*Request 1*. Name every PowerShell cmdlet that appears in the ReadyNAS backup guide.
*Request 2*. Extend the ReadyNAS backup guide beyond its final step, following on from that step.

*Text*.
If you are going to attempt this, I strongly recommend that you enable Jumbo Frames on the device as you may be able to squeeze a 10-20 Mbps of additional write speed out of the device.

View: Netgear ReadyNAS Duo V2 and Jumbo Frames

  1. Ensure that your machine can connect to the ReadyNAS over SMB i.e. \\<ipAddress\<shareName>
  2. Create a share on the NAS for the backup. Create a dedicated one so that you minimise SMB file system update requests to the share. As will be mentioned below, this causes between a 10-20Mbps loss of performance even if nothing is actually happening in Windows Explorer.
  3. Disable as many services as you can on the NAS. The less work the CPU is doing and the more free RAM, the better this will be.
  4. Open PowerShell on Windows 8, 8.1, 10, 2012, 2012 R2 or 2016 and enter:
    New-VHD –Path “\\<ipAddress\<shareName>\Backup.vhdx” –SizeBytes 4096GB

    Substitute the 4096GB (4TB) with the size that you require. This will create a dynamically expanding Hyper-V Virtual Hard Drive on the ReadyNAS

  5. In PowerShell issue the following command to mount the VHDX file
    Mount-VHD -Path "\\<ipAddress\<shareName>\Backup.vhdx"

    Now use DiskPart or Disk Manager to initialise, partition and format the disk. Remember to format it using 64K sectors as this will be important to preserve performance for the large files involved.

    Alternately you can execute the entire initialisation and mounting process in PowerShell using:

    Mount-VHD -Path "\\<ipAddress\<shareName>\Backup.vhdx" -Passthru |Initialize-Disk -Passthru |New-Partition -DriveLetter B -UseMaximumSize
    Format-Volume -DriveLetter B -FileSystem NTFS -NewFileSystemLabel "Backup Disk" -AllocationUnitSize 65536 -Confirm:$false -Force

    This will create a 64K NTFS partition called “Backup Disk” and mount it on B:\ using the VHDX file found on the ReadyNAS

  6. Now, if you attempt to use Windows Server Backup you will be able to create a differencing disk backup set.

*Dataset excerpt*.
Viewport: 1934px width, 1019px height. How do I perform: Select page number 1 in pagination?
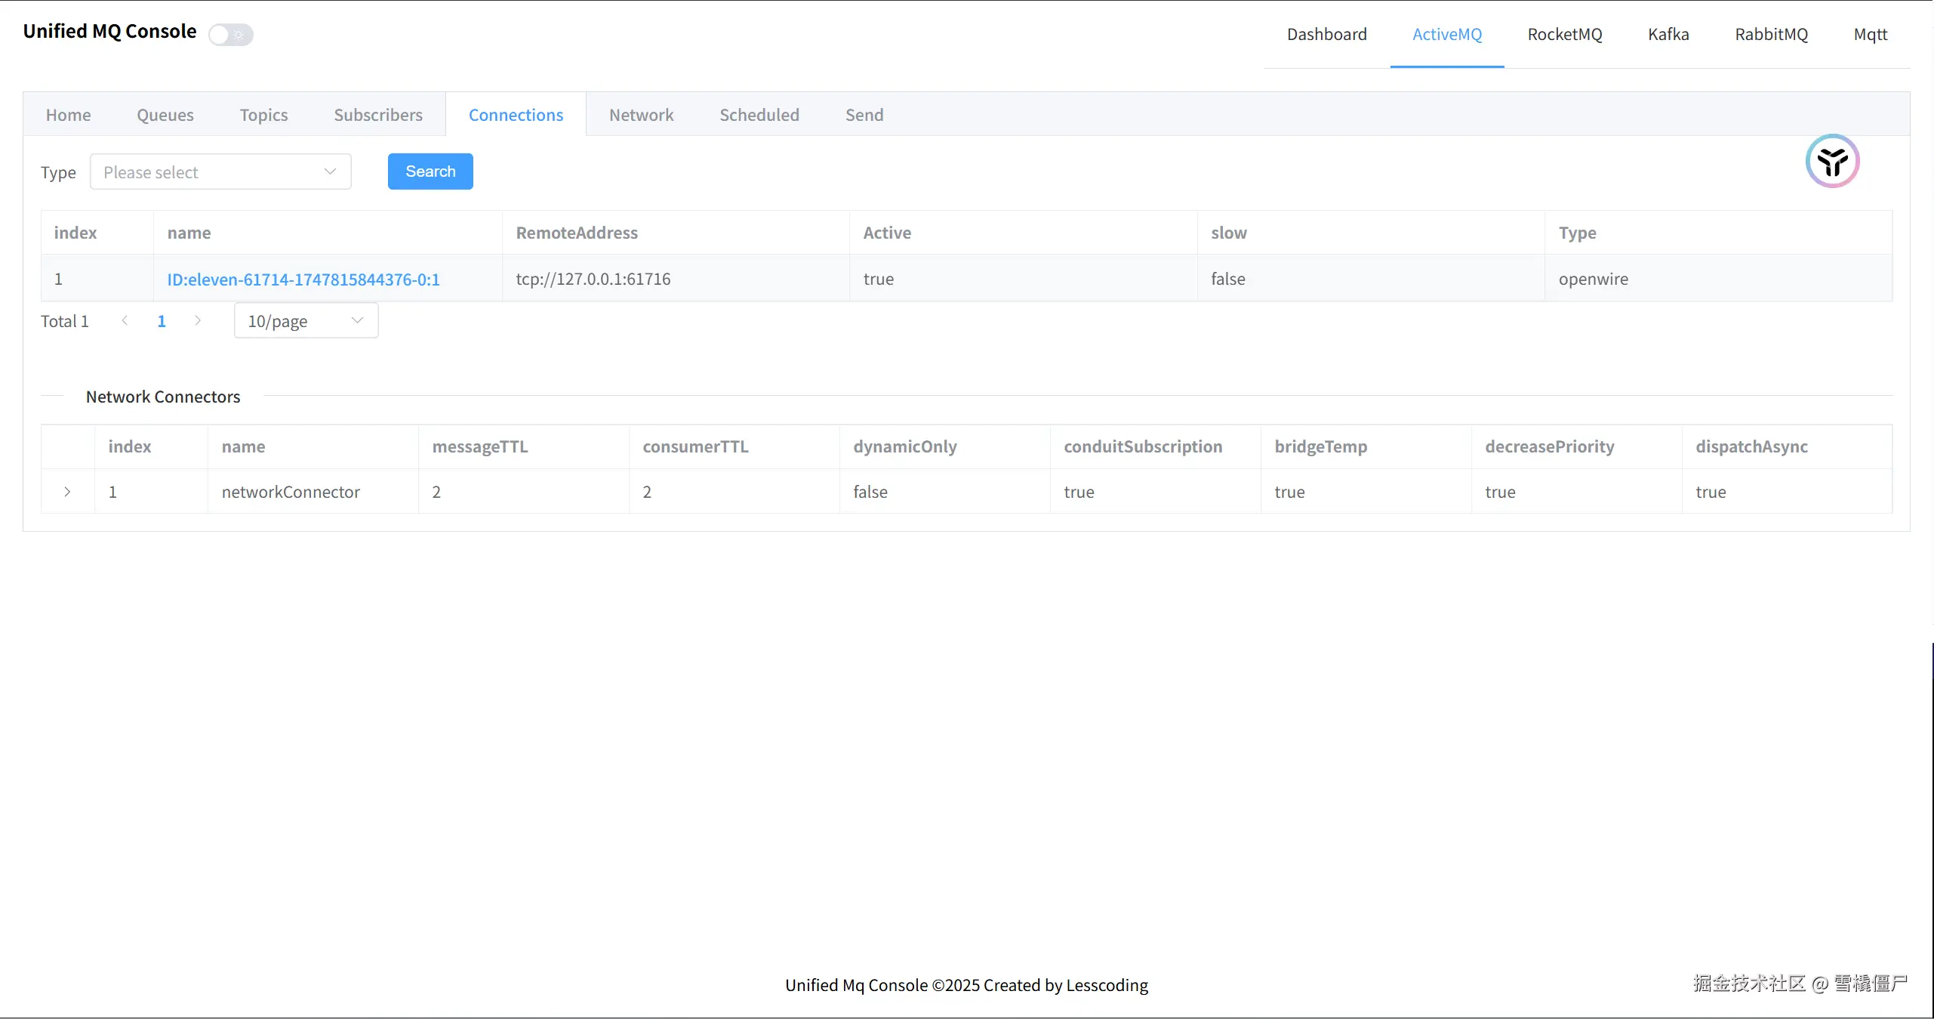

*Result 1*. New-VHD, Mount-VHD, Initialize-Disk, New-Partition, Format-Volume

*Result 2*.
Does it work?

Windows Server Backup (WSB) certainly accepts the disk without any complaints and is dutifully able to create the first Normal copy after which it is able to easily perform the delta-backup as would be familiar for an incremental or differential backup type. So yes, it does work. It tricks Windows into accepting the SMB target.

Performance is however a sticking point.

To apply some context: According to a “Legit Reviews” review of the WD Red 5400rpm 3TB drives in the NAS, each drive should easily have been able to manage a write speed of 80MB/s or 640Mbps at a minimum – with something around 147MB/s or 1176Mbps being expected for sequential writes.

Source: WD Red 3TB NAS Hard Drive Review (Page 3)

 

Creating a Hyper-V VHDX file and writing linear zero’s to it across the network results in a write speed variance of between 445Mbps and 495Mbps on the wire (55.6MB/s – 61.25MB/s). The highest that I saw it peak at was 537Mbps in burst.

Performing a backup onto the drive took 23 hours and 2 minutes with the MTU set to 1500 bytes with the average bit rate being approximately 420Mbps – 430Mbps for the backup. Particularly painful for the first normal backup. This is however comparable to the performance of a USB 2.0 drive.

So we can safely conclude that the bottleneck is not the drives. The bottleneck is the ReadyNAS Duo v2. Other, newer devices with more CPU horsepower, more RAM, larger NIC buffers, native Jumbo Frame offload support and more NICs (as well as more drives) should be able to offer better performance.

As an interesting side observation, having a Windows Explorer session sitting open to a SMB share and doing nothing slowed the zeroing process by 10-20Mbps on its own. This highlights the impact of having the NAS CPU performing other actions and its impact of write performance.

Reality Check

There are however some problems here. Windows Server Backup is not aware that this is a virtual drive, it expects the drive to perform and present like a physical hard drive and it will treat it as such consequently

  1. It is going to have poor support for and tolerance of power management (suspend and standby).
  2. It is going to have little to no tolerance for an unreliable network connection i.e. never try to do this over wireless or an unstable Internet connection.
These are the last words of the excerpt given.